А теперь он в таком смятении, что в пору уцепиться за эту малознакомую тетку с расплывшейся фигурой.
— Ваша дочка не говорила вам, как она думает жить дальше?
— Ни разу. Сдается, ей было стыдно за свою семью. Мы люди бедные. Отец у нее шляется в непотребном виде — какой же девушке такое приятно?
— А как вел себя у вас мой сын?
— Очень был вежливый, обходительный. Как-то, помню, я чинила ставень — ветром его оторвало, так ваш мальчик отобрал у меня молоток и мигом все сделал. Выпьет, бывало, молока и всегда стакан помоет и на место поставит. Да чего сейчас об этом толковать, среди ночи? Пойду-ка лучше уложу Билла, да и вам спать пора. Вот только не знаю: заявлять в полицию или не стоит?
— Можете заявить, это ваше право.
— Я не о том. Я не знаю: обязаны мы заявить или нет? Все равно полиция ничего не сможет поделать, верно?
Он не ответил. Он думал о тех тридцати восьми долларах и о том, что Бен отродясь не держал в руках такой суммы. Он никогда не просил денег. Каждую неделю отец выдавал сыну пять долларов, и тот, смущенно благодаря, совал их в карман.
Еще Дейв думал о своем пикапе: машина не выдержит долгой дороги. Грузовичок этот, купленный по случаю, служил ему уже шесть лет. Дейв пользовался им, когда его вызывали для работы на дому. Время от времени кто-нибудь, как тот приятель из Уотербери, просил его починить старинные часы. Кроме того, под его присмотром находятся часы в муниципалитете, школе, епископальной и методистской церквах. Кузов грузовика оборудован под мастерскую, и там, как в машинах, работающих на ремонте электросетей, есть все нужные инструменты.

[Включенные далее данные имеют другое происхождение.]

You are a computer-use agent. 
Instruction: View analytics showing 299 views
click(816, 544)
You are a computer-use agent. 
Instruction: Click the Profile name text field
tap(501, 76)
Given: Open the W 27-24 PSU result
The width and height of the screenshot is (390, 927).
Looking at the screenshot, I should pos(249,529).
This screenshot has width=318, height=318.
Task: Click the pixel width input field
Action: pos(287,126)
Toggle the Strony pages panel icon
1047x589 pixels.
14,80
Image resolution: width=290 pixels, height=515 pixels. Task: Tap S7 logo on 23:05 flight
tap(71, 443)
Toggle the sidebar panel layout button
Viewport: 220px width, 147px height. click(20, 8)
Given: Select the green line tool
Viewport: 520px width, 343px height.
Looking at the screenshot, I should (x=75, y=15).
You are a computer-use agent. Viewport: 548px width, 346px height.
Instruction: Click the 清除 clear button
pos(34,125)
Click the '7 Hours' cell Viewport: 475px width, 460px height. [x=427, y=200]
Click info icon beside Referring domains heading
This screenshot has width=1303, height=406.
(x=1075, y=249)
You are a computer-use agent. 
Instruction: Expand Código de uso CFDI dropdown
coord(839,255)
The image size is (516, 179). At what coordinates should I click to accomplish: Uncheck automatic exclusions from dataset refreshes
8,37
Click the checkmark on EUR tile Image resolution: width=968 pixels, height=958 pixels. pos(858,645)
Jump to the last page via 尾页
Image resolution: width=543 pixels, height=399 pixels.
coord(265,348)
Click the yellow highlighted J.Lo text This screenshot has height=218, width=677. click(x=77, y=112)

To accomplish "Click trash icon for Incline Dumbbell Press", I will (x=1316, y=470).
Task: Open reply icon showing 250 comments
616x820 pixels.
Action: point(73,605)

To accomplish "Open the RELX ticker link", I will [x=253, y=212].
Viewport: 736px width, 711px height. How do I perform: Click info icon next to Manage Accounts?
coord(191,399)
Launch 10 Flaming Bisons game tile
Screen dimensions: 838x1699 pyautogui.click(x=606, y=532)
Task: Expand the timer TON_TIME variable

Шины следовало бы сменить еще несколько месяцев назад. Да и мотор быстро перегревается, и если Бен забудет, что в радиатор все время надо подливать воды, пикап и ста миль не пройдет.
Внезапно Гэллоуэй рассердился сам на себя: зачем не купил новую машину, откладывал на потом.
— Лишь бы их по пути не сцапали, — вздохнула Изабелла Хоукинс. — Ну да ладно! Авось обойдется. Дети родительским умом не живут, да и мы их не для собственного удовольствия рожаем. Хоукинс, подымайся!
У нее достало силы поставить его на ноги; легонько подталкивая, он повела, мужа, да он и не думал сопротивляться. Вскинув голову, она обронила напоследок:
— Если что узнаю, дам знать. Да только не думаю, чтобы дочка первая мне написала!
Несколько минут с улицы еще доносился ее голос:
— Гляди, куда ступаешь. Держись за меня. Ноги, ноги повыше поднимай!
Луна уже зашла. А им полчаса, если не час, брести по темной дороге, поминутно останавливаясь. Бен тоже в пути, под боком у него наверняка примостилась Лилиан; взгляд его прикован к узкой полосе, высвеченной фарами грузовичка. А фары светят неважно, особенно левая — она ни с того ни с сего то выключается, то снова включается, как испорченный радиоприемник, который, если его встряхнешь, вдруг начинает работать. Что, если Бен об этом забудет? А вдруг его остановят полицейские, спросят документы? Ночью такое бывает. Не сочтут ли они его права недействительными?
Гэллоуэй ломал себе голову над всякой чепухой, быть может, лишь для того, чтобы не думать о другом. Он опять один в квартире, свет горит только в спальне, и, как пятнадцать лет назад, у Дейва и в мыслях нет, что можно прилечь, закурить; он сидит и сидит в кресле, глядя в пустоту.